A personal diary keeping people abreast of what I am working on writing-wise.

Wednesday, November 01, 2006


Novemeber begins, and so comes a new issue of Comic Foundry and a lengthy, in-depth interview with yours truly. Conducted by Chris Tamarri, this is one to check out. It was done over a couple of weeks and I daresay Chris' questioning is on par with the massive Comics Journals interviews that are the gold standard for this kind of thing. Go here and read it and find out if I'm adverse to happy endings.

(Note: There are some formatting bugs that are being worked out, but it is readable as is if you're not picky about italics and things; fixed version on its way.)

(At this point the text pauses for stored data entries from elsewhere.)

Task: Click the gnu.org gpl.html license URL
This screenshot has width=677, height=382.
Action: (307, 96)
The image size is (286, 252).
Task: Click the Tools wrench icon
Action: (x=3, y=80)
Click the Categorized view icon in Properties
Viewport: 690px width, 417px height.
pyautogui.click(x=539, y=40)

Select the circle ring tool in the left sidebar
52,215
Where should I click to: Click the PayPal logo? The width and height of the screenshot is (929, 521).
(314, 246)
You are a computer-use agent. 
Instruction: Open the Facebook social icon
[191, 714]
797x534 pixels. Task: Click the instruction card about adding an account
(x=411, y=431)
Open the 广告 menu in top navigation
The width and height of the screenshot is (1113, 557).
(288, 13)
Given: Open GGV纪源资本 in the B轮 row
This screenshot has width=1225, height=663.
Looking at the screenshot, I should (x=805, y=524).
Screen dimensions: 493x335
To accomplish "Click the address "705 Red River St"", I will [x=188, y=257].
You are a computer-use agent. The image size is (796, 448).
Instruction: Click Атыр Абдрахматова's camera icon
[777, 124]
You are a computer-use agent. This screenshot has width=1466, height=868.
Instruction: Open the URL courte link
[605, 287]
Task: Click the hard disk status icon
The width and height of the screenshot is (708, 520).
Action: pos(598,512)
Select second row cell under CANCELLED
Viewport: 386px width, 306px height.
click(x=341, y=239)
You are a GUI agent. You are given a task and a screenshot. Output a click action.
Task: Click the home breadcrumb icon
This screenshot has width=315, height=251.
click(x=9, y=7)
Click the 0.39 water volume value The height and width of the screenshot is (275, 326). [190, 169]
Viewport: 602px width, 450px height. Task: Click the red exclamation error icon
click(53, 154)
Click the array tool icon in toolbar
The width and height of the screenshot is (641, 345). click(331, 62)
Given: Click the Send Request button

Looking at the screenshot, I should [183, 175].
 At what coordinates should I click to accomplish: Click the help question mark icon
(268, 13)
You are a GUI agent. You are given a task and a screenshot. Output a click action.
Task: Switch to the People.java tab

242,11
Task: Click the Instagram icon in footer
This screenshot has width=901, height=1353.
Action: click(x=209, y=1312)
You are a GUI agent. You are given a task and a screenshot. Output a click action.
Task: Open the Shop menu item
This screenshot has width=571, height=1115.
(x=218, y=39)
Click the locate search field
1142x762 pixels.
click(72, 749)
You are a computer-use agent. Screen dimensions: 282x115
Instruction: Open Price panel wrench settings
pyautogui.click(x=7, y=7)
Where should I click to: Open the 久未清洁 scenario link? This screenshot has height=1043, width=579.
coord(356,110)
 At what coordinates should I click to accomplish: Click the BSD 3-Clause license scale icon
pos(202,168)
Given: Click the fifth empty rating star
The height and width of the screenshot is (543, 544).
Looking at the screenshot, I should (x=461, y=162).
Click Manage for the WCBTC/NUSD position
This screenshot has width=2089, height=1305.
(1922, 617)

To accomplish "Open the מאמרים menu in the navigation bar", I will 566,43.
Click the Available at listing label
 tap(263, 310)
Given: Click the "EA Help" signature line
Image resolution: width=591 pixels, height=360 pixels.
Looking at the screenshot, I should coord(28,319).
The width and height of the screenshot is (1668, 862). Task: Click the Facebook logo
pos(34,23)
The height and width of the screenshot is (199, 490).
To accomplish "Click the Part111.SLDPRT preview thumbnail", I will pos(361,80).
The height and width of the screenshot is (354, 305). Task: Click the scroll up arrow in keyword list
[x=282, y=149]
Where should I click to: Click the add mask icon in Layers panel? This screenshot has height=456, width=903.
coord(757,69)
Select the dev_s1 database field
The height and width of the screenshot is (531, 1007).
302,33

I didn't end up going out at all last night. My plans were cancelled, and so the little paper circles stayed in their bag. With this shift in thinking, and spurred on by an excellent post by the excellent Eno Girl, I stayed home and watched that DVD of Robert Wise's The Haunting I'd been hording since buying it last year in a post-Halloween sale.

Once again, Wise impresses. I was expecting something far more conventional, with a group of kids slowly being killed off or something; instead, I got a four person movie that's more psychological than we get from our horror these days. While there are many "boo" moments, the story is more about how the otherworldly phenomena in the house gets inside the heads of the four investigators and then, in turn, how they get into each other's heads. With this trick, Wise moves into his audience's skulls and thoroughly wraps you up in the experience. I jumped several times, though Wise had help from a well-timed text message causing my phone to chime unexpectedly and a light coming on in a window across my courtyard in tandem with some movement on the screen.

The black-and-white photography was gorgeous. The ornate interiors of Hill House reminded me some of The Innocents. A good setting makes a big difference in a horror movie, and by making the house creepy even without the ghosts, the deck is definitely stacked. Why does everything have to be slasher remakes these days? Can we get some stories that are just smart and spooky?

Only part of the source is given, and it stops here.